Over in the UK, somebody has now finally taken the time to do a calculation of how much it would cost to provide sufficient battery storage to get the country through an extended (ten day) period of dark and calm in the winter, assuming a grid relying 100% on wind and solar generation. The calculation has been made by Professors Peter Edwards and Peter Dobson of Oxford University, and Gari Owen of Annwvyn Solutions, on behalf of Net Zero Watch, which is a project of the Global Warming Policy Foundation. (Full disclosure: I serve on the board of the American affiliate of this organization.). The answer that Edwards, Dobson and Owen come up with is approximately 3 trillion British pounds. For comparison, UK GDP in 2020 was just under 2 trillion British pounds. And if you look at the Edwards/Dobson/Owen calculation, you will realize that they assume zero loss of energy on the round trip into and out of the batteries. That’s rather a favorable assumption, given that in practice an all-wind-and-solar system would need to store power all the way from the summer to the winter. What percentage of your cell phone’s battery charge is left if you leave the device unplugged on the shelf for six months? But then, it’s all fantasy anyway, so what does it matter?

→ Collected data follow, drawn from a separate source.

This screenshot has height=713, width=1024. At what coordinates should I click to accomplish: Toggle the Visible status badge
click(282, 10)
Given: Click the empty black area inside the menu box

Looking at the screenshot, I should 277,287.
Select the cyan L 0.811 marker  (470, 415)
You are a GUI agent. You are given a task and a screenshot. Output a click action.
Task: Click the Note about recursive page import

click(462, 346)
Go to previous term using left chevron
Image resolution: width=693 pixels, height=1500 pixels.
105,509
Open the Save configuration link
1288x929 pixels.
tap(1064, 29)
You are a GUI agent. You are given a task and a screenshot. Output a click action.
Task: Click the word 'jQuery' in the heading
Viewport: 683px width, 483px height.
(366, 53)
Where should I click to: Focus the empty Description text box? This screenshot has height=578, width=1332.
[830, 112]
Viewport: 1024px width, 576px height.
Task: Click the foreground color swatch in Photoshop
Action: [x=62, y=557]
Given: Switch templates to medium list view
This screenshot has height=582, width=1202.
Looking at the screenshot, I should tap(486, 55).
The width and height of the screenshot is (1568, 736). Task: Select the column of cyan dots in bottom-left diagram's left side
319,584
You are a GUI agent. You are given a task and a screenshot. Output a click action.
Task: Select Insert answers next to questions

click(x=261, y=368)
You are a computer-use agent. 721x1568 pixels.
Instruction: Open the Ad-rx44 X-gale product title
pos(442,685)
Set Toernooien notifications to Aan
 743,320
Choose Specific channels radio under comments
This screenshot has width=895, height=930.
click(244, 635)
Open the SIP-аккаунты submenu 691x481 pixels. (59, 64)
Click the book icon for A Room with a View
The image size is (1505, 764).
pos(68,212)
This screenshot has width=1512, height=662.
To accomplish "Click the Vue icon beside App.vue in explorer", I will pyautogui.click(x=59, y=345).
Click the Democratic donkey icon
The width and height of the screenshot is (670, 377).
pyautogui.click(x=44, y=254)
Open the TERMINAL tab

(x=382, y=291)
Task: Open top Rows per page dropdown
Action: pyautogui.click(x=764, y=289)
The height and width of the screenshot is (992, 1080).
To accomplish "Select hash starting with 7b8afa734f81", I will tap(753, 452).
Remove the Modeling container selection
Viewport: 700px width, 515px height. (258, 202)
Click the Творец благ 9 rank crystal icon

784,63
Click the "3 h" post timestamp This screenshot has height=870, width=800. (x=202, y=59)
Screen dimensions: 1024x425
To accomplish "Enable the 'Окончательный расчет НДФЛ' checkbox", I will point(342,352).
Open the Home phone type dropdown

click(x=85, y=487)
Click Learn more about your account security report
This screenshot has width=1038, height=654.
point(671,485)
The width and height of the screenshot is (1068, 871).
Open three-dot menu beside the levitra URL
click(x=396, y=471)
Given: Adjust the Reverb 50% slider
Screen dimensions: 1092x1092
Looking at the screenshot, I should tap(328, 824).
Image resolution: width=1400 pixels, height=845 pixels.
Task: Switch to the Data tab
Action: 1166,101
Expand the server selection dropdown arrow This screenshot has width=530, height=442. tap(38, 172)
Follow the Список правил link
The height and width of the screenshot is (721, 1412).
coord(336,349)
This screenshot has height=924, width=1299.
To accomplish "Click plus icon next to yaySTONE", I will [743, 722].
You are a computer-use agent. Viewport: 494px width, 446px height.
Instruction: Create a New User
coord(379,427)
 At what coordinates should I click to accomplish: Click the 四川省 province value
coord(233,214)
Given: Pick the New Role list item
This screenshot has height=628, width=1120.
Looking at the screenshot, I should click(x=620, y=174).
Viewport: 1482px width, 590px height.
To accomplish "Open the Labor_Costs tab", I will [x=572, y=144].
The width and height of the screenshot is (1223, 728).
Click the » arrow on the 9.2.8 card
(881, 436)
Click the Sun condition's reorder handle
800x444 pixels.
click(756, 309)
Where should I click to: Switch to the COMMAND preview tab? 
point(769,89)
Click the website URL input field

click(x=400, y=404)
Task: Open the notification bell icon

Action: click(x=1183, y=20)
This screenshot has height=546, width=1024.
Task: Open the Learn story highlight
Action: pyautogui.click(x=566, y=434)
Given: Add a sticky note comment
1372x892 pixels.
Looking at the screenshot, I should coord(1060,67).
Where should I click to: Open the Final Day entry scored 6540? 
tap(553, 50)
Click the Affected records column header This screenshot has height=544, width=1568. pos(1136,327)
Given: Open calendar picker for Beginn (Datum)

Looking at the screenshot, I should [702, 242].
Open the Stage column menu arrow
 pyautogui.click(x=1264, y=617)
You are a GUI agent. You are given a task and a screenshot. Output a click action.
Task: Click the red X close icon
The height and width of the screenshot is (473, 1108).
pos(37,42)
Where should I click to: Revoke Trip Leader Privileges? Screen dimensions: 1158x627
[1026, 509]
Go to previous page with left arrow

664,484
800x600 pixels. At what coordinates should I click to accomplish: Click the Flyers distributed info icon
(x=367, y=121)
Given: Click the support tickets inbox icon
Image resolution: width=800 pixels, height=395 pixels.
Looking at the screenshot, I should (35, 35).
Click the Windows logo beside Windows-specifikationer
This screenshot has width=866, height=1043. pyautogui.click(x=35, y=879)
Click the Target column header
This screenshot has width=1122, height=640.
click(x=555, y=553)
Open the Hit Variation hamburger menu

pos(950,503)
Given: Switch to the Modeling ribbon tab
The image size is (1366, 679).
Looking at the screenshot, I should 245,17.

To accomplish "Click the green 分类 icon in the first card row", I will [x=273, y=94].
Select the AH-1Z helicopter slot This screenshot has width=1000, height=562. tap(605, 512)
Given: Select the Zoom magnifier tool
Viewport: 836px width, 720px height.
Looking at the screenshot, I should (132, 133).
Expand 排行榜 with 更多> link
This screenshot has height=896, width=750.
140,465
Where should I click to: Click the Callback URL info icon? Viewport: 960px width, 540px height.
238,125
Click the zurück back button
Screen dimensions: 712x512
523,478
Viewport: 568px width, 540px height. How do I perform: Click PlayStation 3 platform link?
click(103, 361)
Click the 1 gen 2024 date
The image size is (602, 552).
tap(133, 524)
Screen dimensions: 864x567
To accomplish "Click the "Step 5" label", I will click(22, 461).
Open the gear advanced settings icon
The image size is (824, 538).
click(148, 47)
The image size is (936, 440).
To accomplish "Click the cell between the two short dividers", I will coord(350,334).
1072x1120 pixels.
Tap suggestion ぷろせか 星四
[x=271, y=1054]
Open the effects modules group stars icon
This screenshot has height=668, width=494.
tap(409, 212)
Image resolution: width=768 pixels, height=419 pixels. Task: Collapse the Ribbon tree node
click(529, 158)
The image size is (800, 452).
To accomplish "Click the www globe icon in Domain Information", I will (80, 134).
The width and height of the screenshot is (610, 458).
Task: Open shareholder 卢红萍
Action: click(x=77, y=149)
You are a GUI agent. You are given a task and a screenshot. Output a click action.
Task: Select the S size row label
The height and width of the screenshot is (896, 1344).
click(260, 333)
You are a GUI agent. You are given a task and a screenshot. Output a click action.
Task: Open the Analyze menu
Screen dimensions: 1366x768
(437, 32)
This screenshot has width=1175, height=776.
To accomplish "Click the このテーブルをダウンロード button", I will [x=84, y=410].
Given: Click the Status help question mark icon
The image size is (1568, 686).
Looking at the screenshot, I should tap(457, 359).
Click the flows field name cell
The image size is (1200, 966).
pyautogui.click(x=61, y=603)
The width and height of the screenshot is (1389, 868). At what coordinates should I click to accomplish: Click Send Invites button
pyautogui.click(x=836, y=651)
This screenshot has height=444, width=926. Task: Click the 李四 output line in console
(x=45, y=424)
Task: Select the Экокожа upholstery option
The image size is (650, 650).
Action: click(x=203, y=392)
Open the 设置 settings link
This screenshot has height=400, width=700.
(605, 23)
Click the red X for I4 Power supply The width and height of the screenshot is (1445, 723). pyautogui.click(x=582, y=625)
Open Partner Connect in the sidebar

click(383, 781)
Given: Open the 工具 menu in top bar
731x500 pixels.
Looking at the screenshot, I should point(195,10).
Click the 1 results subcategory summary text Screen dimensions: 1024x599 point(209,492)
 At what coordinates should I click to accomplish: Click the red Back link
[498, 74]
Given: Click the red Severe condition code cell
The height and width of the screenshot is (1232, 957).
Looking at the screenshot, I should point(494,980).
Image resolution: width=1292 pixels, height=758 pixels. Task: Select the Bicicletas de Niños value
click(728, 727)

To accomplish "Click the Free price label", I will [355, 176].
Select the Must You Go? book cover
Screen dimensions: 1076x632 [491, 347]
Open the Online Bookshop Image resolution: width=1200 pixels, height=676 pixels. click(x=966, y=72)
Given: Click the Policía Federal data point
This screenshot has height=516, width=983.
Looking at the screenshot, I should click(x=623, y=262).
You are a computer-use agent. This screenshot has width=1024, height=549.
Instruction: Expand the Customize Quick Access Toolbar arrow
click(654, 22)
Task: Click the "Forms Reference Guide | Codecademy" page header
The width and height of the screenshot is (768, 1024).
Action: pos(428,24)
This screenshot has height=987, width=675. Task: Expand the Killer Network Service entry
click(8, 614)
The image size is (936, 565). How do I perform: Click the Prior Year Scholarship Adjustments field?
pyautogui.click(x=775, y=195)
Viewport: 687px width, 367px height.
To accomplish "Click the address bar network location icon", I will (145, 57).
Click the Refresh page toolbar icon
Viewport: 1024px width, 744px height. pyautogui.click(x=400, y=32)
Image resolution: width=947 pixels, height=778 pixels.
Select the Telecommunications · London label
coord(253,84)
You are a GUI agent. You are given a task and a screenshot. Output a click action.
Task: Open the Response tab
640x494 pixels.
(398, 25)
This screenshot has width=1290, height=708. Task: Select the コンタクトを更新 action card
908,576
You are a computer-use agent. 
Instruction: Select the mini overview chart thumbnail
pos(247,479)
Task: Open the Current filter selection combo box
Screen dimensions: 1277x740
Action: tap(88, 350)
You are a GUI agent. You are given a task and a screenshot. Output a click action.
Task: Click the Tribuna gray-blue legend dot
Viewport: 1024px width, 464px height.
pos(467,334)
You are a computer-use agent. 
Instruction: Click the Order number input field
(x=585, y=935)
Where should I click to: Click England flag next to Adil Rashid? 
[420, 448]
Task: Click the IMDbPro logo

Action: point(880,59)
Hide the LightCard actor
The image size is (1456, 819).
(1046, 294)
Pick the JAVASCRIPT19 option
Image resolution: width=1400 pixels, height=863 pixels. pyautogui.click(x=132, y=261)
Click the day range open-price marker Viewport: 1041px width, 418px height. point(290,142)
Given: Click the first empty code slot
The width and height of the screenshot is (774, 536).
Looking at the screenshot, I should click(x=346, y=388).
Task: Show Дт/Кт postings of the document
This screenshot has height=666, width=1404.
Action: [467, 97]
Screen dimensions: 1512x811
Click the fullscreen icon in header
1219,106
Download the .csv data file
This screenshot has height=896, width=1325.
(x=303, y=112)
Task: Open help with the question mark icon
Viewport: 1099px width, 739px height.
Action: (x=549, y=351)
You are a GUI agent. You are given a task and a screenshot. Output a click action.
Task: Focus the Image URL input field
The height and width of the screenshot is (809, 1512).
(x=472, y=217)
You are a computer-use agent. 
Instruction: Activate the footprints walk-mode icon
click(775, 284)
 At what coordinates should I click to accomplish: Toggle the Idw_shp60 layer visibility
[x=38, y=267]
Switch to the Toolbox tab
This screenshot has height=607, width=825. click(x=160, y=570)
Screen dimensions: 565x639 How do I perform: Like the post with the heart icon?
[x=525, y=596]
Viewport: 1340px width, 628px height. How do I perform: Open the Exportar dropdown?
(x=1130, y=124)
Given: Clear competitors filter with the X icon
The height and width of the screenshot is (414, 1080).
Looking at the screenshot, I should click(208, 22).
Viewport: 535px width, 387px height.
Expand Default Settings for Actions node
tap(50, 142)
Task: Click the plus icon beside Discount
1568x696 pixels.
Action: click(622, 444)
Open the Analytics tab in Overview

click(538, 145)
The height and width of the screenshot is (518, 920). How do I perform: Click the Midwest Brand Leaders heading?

And finally, the Department of Energy’s Energy Information Agency has just (October 6) come out with its annual International Energy Outlook. This is the sage projection of our wisest gurus of how the production and consumption of energy will change over the three decades from now until 2050. Surely then these guys will show us how the world will achieve the true path to Net Zero carbon emissions within that time frame, if not much sooner.
OK, then, here is the key chart:
Wait a minute! Could they really be saying that, rather than being on a path to oblivion, all major fossil fuel categories (petroleum, natural gas and coal) will continue to see increased usage right on through 2050, and with no indication that any decline will have begun even then? Yes, that is exactly what they are saying. Indeed the projected increases in consumption of two of those fuels are quite dramatic — up in the range of 50% for natural gas and 40% for petroleum. Yes, so-called “renewables” are projected to increase dramatically; but after thirty years of this, they will still, according to EIA, provide only about 25% of “primary energy consumption,” which is less than petroleum alone, and barely a third of the combined contribution of petroleum, natural gas and coal.
But don’t worry, prices for gasoline and electricity will increase by a multiple, and we’ll have regular blackouts.